Now when I fail I try to look up at You, resolutely refrain from looking back, and be comforted that I can begin anew. "There is now no condemnation for those who are in Christ Jesus" - but then I wonder if it is wrong of me not to feel guilty.
Perhaps guilt brings a sense of false piety - that whole "Oh no, I have sinned against You AGAIN, yet I love You so much" thing. That whole, "I am sorry, I am sorry, I am sorry," abasing myself, thing. Perhaps You don't want me to abase myself. The loving father in the parable ran to embrace his son, pulling the fella into his arms when the son would have knelt in servile attitude at his father's feet.
But then sometimes I fear I am over-confident of Your mercy (it occurs to me now, though, that I have every reason to be confident of it in Christ - yet I still must not take it, and You, for granted, Father). Like I sin, and I say, "Oh, I can always try again. It's OK."
So I've gone, I sometimes fear, from one extreme to the other: from the extreme of being weighed down by guilt to the extreme of feeling no remorse whatsoever.
Father, I thank You for Your patience with me, for Your gentle love, for Your tender care - which I still can't quite grasp, I still can't quite imagine, I still find a bit hard to believe in and to trust - but I know it's there, I know You're there. I am so hungry to be cherished and loved, and You are teaching me to accept Your love, to allow You to love me... "perfect love casts out fear" - perhaps that is why I no longer feel guilty, why I no longer cringe in fear before You?

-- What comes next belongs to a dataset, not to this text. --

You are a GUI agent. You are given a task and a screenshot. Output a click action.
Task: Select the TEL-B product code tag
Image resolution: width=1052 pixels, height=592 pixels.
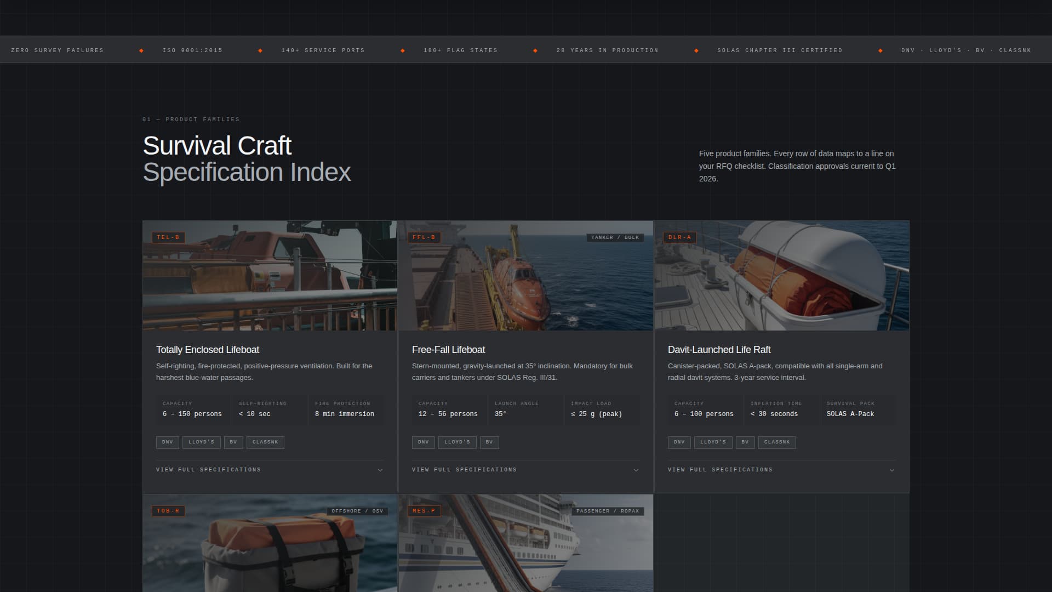pyautogui.click(x=168, y=237)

I don't know... all I know is that for much of my life I've lived in fear - I feared Dad, then I feared You... I feared Your wrath, feared disappointing You, feared I could never be what You wanted me to be... but now You are showing me that it's not up to ME to make myself into some sort of super-perfect paragon, that's not what You want... You want me to surrender to You, to run into Your embrace, to let You mould me into what You want me to be. To let You restore me, remove the dross, tend to me with care and bring forth the woman You created me to be. It all happens within Your loving arms; I am safe there, protected. I can trust You. I can allow myself to feel loved, I can allow myself to be cared for. I am hidden under the shadow of Your wings.
Thank You, Father. Thank You for the restoration, the reassurance, the love. Thank You. There are no words, my God.